Convert the lines below, starting with the one containing "You are a computer-use agent. Screen dimensions: 640x480" and continuing through the last line, into a Markdown table with columns Row and Line, numbering each row and skipping blank lines.

○ ○ ○ ○ ○ ○ ○

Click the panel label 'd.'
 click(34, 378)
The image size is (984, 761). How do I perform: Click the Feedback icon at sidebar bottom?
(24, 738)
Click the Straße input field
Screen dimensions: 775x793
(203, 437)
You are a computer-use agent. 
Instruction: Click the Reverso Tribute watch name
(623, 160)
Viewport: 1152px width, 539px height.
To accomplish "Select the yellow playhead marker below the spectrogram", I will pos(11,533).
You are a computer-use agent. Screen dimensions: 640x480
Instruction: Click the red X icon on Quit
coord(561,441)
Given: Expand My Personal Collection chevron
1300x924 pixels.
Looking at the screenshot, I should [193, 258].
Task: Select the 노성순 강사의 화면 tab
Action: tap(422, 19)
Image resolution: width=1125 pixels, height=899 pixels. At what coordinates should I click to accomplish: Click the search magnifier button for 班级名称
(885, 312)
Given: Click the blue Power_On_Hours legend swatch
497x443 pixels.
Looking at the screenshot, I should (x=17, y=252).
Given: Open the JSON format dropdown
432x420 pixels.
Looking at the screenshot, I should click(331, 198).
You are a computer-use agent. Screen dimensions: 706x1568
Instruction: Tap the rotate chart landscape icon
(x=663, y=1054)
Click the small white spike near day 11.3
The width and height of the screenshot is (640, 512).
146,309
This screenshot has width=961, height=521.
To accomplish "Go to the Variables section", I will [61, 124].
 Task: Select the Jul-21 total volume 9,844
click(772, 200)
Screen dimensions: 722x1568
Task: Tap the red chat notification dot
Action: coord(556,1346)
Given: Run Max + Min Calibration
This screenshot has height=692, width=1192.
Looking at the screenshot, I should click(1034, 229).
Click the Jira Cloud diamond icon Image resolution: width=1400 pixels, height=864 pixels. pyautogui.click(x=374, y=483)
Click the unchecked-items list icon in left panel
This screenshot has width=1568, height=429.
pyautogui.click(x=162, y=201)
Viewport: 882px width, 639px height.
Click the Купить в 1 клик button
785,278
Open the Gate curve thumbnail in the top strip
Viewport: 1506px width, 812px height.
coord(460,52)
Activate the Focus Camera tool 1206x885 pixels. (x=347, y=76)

○ ○ ○ ○ ○ ○ ○

**TASK ANSWER:**
| Row | Line |
|---|---|
| 1 | You are a computer-use agent. Screen dimensions: 640x480 |
| 2 | Instruction: Click the red X icon on Quit |
| 3 | coord(561,441) |
| 4 | Given: Expand My Personal Collection chevron |
| 5 | 1300x924 pixels. |
| 6 | Looking at the screenshot, I should [193, 258]. |
| 7 | Task: Select the 노성순 강사의 화면 tab |
| 8 | Action: tap(422, 19) |
| 9 | Image resolution: width=1125 pixels, height=899 pixels. At what coordinates should I click to accomplish: Click the search magnifier button for 班级名称 |
| 10 | (885, 312) |
| 11 | Given: Click the blue Power_On_Hours legend swatch |
| 12 | 497x443 pixels. |
| 13 | Looking at the screenshot, I should (x=17, y=252). |
| 14 | Given: Open the JSON format dropdown |
| 15 | 432x420 pixels. |
| 16 | Looking at the screenshot, I should click(331, 198). |
| 17 | You are a computer-use agent. Screen dimensions: 706x1568 |
| 18 | Instruction: Tap the rotate chart landscape icon |
| 19 | (x=663, y=1054) |
| 20 | Click the small white spike near day 11.3 |
| 21 | The width and height of the screenshot is (640, 512). |
| 22 | 146,309 |
| 23 | This screenshot has width=961, height=521. |
| 24 | To accomplish "Go to the Variables section", I will [61, 124]. |
| 25 |  Task: Select the Jul-21 total volume 9,844 |
| 26 | click(772, 200) |
| 27 | Screen dimensions: 722x1568 |
| 28 | Task: Tap the red chat notification dot |
| 29 | Action: coord(556,1346) |
| 30 | Given: Run Max + Min Calibration |
| 31 | This screenshot has height=692, width=1192. |
| 32 | Looking at the screenshot, I should click(1034, 229). |
| 33 | Click the Jira Cloud diamond icon Image resolution: width=1400 pixels, height=864 pixels. pyautogui.click(x=374, y=483) |
| 34 | Click the unchecked-items list icon in left panel |
| 35 | This screenshot has width=1568, height=429. |
| 36 | pyautogui.click(x=162, y=201) |
| 37 | Viewport: 882px width, 639px height. |
| 38 | Click the Купить в 1 клик button |
| 39 | 785,278 |
| 40 | Open the Gate curve thumbnail in the top strip |
| 41 | Viewport: 1506px width, 812px height. |
| 42 | coord(460,52) |
| 43 | Activate the Focus Camera tool 1206x885 pixels. (x=347, y=76) |